Sooner or later, there is likely to be some consolidation of financial publications. Sooner or later, they will take on more of their individual branding rather than replicate each other. But that seems a long way off for now.
Even though the Internet is not yet a threat to print in India, some publications are enacting strategies that run counter to the tack that many U.S. publications have taken of favoring short web-like stories and reducing feature content.

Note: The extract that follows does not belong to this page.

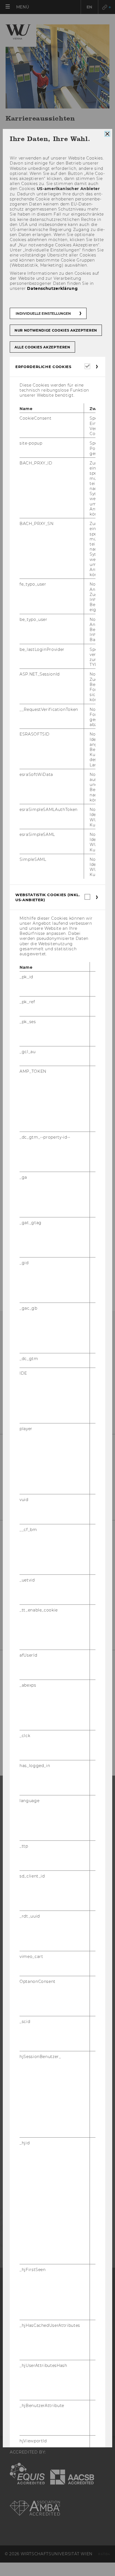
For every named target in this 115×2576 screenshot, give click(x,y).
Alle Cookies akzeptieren (42, 347)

Anand Mahadevan, national features editor of The Economic Times, sees in-depth feature stories of more than 2,000 words as the best way for newspapers to clearly differentiate from brief Internet stories. Long-form writing, considered dead by many American journalists, makes sense to The Economic Times. Writing longer business stories that have a beginning, middle and end is, however, is a task that requires considerable patience and thoughtful editing. That art has not really been nurtured.
The Indian focus in business coverage, rather than adhering to any other nation’s path, will be uniquely Indian. The country’s massive population will still have more access to newspapers than to the Internet for a long while. Other emerging markets will similarly evolve their own ways.
But this again raises the question: What’s the best way to present business and economic news?
Each year business journalism professors—and I am one of them–send out graduates to work in print, online and broadcast newsrooms. Each year it becomes more evident that this is not a “one-size-fits-all” endeavor. Understanding balance sheets, stocks, bonds, regulation and strategies will always be important, but other than accuracy the ways of explaining are not cut-and-dried.
More than any other coverage, business story-telling can take many different forms. Some newsrooms emphasize terseness and immediacy. Some favor multiple stories about the same event. Still others emphasize the global nature of their coverage or specific industries. Others have a focus on luxurious lifestyles, investigations, saving money or building portfolios.
A few years ago, everyone seemed confident about how a business story is put together. Now there is a potpourri of choices. News organizations open to trying a variety of ways of doing things have it right. Business journalists willing to try different ways of telling stories are on target as well.
As important as U.S. financial media is, now is a time for it to examine how other countries and markets go about coverage. Print, online, broadcast and multimedia will evolve. Monitoring the ways this can occur is important for the future.
Long or short, financial news should be covered well because it affects so many people. To say one way is right or wrong is to disregard inevitable change. The better prepared we are to go in numerous directions and try different methods, the more effective our efforts will be.
Andrew Leckey is President of the Reynolds Center and the Reynolds Chair in Business Journalism at Arizona State University’s Walter Cronkite School of Journalism and Mass Communications in spring 2009.